**Exercise goal**
Select all lines holding the word "screenshot" from the entries that follow.

**Material for this exercise**
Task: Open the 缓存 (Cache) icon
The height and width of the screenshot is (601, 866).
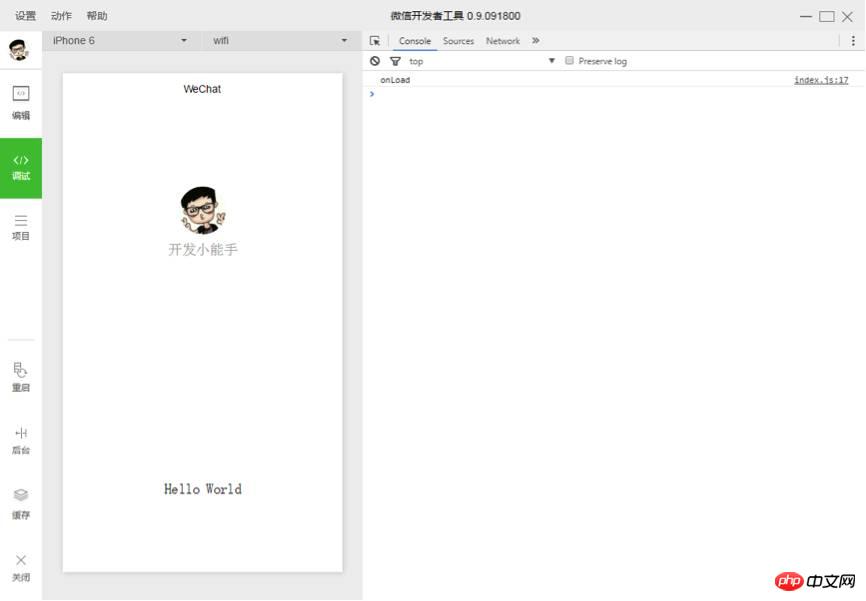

---

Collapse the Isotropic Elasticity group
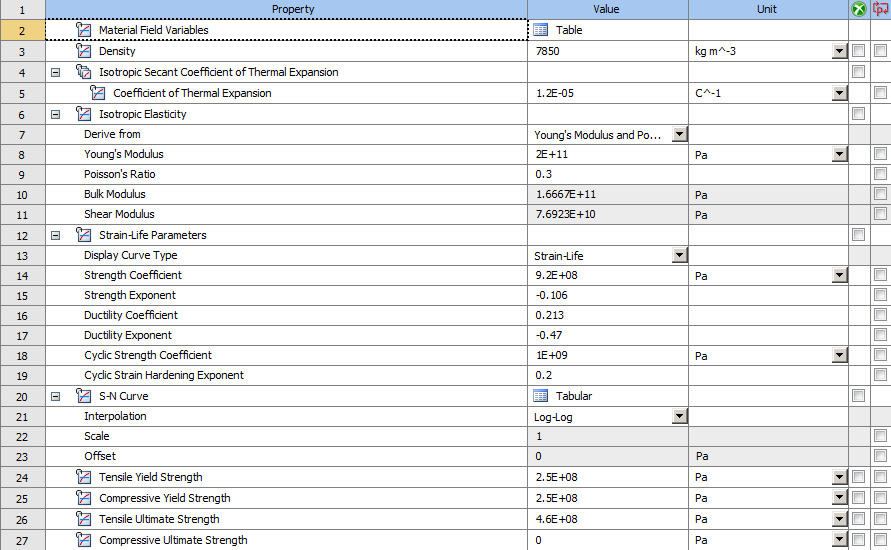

...

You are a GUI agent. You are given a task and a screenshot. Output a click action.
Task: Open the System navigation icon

**Task solution**
The height and width of the screenshot is (601, 866).
You are a GUI agent. You are given a task and a screenshot. Output a click action.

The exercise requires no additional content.